Maybe pattern 104, "site repair"?

> If we always build on that part of the land which is most healthy, we can be virtually certain that a great deal of the land will always be less than healthy. If we want the land to be healthy all over - all of it - then we must do the opposite. We must treat every new act of building as an opportunity to mend some rent in the existing cloth; each act of building gives us the chance to make one of the ugliest and least healthy parts of the environment more healthy - as for those parts which are already healthy and beautiful - they of course need no attention. And in fact, we must discipline ourselves most strictly to leave them alone,so that our energy actually goes to the places which need it.

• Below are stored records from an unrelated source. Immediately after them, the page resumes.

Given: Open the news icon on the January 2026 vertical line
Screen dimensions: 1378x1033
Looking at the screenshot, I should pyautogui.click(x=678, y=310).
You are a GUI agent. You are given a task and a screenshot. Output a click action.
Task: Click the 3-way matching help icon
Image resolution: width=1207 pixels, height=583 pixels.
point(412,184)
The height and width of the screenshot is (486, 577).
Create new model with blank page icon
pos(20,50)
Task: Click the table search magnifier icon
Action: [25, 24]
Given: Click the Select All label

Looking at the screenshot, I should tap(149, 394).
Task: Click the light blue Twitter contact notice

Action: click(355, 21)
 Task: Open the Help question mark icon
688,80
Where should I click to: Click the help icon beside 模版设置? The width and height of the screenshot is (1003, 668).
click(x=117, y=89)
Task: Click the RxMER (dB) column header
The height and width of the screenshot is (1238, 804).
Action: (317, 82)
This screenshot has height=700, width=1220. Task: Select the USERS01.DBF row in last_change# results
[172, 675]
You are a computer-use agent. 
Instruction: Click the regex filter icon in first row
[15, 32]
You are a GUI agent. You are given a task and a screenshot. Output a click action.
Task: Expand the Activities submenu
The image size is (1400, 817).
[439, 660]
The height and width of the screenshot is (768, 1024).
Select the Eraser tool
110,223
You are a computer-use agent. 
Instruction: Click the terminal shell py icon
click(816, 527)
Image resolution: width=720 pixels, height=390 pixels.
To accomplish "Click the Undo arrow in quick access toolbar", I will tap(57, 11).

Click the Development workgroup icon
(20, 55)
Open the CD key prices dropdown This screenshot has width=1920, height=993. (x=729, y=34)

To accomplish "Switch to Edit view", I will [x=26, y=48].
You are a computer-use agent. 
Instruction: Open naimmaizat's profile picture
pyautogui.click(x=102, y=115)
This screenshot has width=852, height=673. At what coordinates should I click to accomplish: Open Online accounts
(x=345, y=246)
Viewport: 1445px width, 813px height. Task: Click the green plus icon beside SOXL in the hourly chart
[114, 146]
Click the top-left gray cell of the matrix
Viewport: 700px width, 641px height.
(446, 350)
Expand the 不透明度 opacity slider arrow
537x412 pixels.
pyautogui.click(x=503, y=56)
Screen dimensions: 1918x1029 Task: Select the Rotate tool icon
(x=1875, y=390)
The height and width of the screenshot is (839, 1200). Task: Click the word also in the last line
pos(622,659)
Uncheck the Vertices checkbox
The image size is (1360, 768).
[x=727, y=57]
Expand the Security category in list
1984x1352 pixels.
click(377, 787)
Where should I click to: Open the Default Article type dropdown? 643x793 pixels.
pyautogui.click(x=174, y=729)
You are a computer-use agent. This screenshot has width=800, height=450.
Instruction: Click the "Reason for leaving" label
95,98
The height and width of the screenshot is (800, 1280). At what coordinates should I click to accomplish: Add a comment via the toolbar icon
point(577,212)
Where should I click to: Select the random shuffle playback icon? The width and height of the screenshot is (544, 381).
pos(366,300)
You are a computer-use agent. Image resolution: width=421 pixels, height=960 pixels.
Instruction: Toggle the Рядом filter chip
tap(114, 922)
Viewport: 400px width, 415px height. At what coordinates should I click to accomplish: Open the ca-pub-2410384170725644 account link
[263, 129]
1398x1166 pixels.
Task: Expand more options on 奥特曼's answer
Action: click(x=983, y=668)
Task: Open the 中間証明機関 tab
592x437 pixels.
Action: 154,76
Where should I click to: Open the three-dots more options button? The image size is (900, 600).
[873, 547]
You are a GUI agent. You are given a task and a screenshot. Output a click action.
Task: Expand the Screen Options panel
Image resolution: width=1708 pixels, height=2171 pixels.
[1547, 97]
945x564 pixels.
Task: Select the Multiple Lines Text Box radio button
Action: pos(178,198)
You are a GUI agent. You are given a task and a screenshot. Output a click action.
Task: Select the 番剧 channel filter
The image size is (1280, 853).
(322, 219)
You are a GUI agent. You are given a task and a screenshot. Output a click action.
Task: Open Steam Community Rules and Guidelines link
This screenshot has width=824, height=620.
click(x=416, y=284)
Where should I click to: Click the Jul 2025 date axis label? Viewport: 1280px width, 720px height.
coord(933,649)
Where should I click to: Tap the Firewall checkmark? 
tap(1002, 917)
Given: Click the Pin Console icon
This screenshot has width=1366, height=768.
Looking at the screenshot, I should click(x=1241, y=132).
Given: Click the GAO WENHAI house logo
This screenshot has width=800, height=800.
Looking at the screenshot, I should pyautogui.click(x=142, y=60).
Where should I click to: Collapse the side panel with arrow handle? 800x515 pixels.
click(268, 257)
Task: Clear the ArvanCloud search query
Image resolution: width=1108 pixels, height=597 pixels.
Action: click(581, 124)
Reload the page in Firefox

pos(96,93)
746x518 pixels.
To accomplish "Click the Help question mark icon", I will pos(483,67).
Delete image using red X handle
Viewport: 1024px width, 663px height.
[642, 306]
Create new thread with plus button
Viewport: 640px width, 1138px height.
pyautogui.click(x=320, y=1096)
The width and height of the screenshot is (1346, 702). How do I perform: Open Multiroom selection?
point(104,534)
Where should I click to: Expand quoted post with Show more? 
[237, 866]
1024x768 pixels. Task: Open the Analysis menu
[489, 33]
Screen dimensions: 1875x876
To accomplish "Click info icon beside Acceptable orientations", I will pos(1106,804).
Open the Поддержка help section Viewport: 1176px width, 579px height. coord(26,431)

This is the principle of site repair.


Yes, that is almost certainly the origin and what I was thinking of -- a site and land context originally.

As a heuristic (extending possibly to so-called technical debt?) I believe it generalizes.

I am lately learning the delight of another pattern: Outdoor Workshop.


This is the most efficient way (IMHO) to raise the average quality of an installation / system, not to strive for a 1% improvement in the top end (while expending 10x the effort in doing so for said 1%, rather than the inverse).

This is one of those rare delights; an approach which is as powerful as it is simple.


I treasure my copies of all of Alexander's books, but most especially A Pattern Language. It's beautifully printed and bound and it's a joy to come back to again and again. I'm not an architect or urban planner; it's just that the ideas are so compelling and beautiful.


Fascinating book, full of interesting ideas. I bought my copy in the 1980's. I had a roommate then who I reconnected with lately. He remembered the book and asked about it. I dropped in on him a couple weeks ago and left my copy on loan so he could spend some time with it.


Agreed - it is a great bathroom or subway book, because you can pop into it randomly for 4 minutes and read a section, and then go on with your day.


Thankfully, this PDF is nowhere near complete. Check it out from your local library.



Why thankfully? What if you cannot access your local library for a myriad of reasons?


Why a myriad of reasons? What if you can't access your library for one reason?


Then you still wouldn't be able to make it to your library.


He's dead. There's no longer justification for "thankfully."